Texte à lire ->
=-=-=-=-=
La prolongation de certaines opérations a été anticipée. Ce fut le cas de Sangaris en raison du calendrier électoral, mais aussi de l'extension de l'opération Chammal au territoire syrien à la suite des attentats de Paris le 13 novembre, soit deux mois avant la date requise. Le vote de la prolongation de l'opération pouvait apparaître comme l'affirmation d'une volonté du Parlement de ne pas laisser sans réponse de tels attentats, affirmation destinée autant à l'opinion publique nationale qu'aux terroristes qui avaient déjà fait l'objet d'attaques aériennes dès le 27 septembre.

Dans ce court délai entre le début d'une intervention et la demande d'autorisation de prolongation , le suivi est plus ou moins approfondi selon les opérations d'autant que les aléas de sécurité sur le terrain ne permettent pas toujours aux commissions compétentes de conduire les travaux d'investigation qui leur permettraient d'apprécier complètement et parfaitement l'opportunité de poursuivre une opération. L'information repose essentiellement sur les éléments fournis par le ministre de la défense, les réactions internationales et la relation des opérations dans la presse.

4. La durée de l'autorisation n'est pas bornée dans le temps

La poursuite de l'intervention n'est plus soumise à une nouvelle autorisation. L'autorisation donnée après quatre mois n'est pas bornée dans le temps, elle n'est pas enserrée dans de quelconques limites, ni quant au volume des forces engagées, ni quant à l'évolution des objectifs poursuivis, ni quant au territoire d'intervention.

Lors de l'examen du projet de loi de révision constitutionnelle de 2008, la question a été tranchée à l'occasion de l'examen d'amendements parlementaires tendant à prévoir une procédure de renouvellement de l'autorisation à rythme régulier. Certains parlementaires estimaient que les modifications importantes de formatage, ou la non-réalisation de scénario, ou l'apparition de situations nouvelles, le justifiait.

Le Gouvernement et la majorité parlementaire à l'époque estimaient que le Parlement dispose des moyens d'information et de contrôle traditionnels pour suivre les opérations extérieures, au cours de débats en séance publique ou par des rapports de ses commissions permanentes, des missions d'information ou des commissions d'enquête ad hoc . Il peut exprimer son désaccord, en réduisant de façon motivée les crédits de la mission défense lors de l'examen du projet de loi de finances, par le vote d'une résolution (article 39-1) dont on imagine mal le Gouvernement ne pas tenir compte 328 ( * ) , ou par le vote d'une motion de censure (article 49-2).

En outre, le Gouvernement, pour sa part, informe régulièrement les assemblées parlementaires sur le déroulement des opérations : nombreuses auditions par les commissions permanentes chargées de la défense, débat en séance publique.

Lors de l'examen en séance publique le 19 juin 2008, le ministre de la défense a proposé que « le Gouvernement fasse une présentation très claire des missions de toutes les opérations extérieures et de leur coût lors de l'examen du projet de loi portant règlement définitif ou du projet de loi de finances, pour que le Parlement puisse exercer son contrôle légitime et normal, sur chaque opération . »
=-=-=-=-=
Matériel recueilli ->
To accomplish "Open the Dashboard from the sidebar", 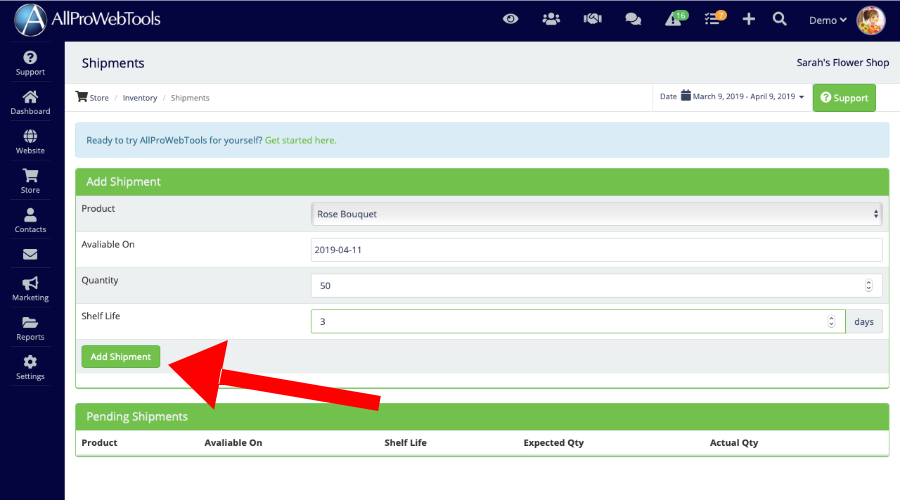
=-=-=-=-=
Énoncé du problème -> D'après le texte à lire, depuis quelle date les terroristes faisaient-ils déjà l'objet d'attaques aériennes ?

La solution -> Depuis le 27 septembre.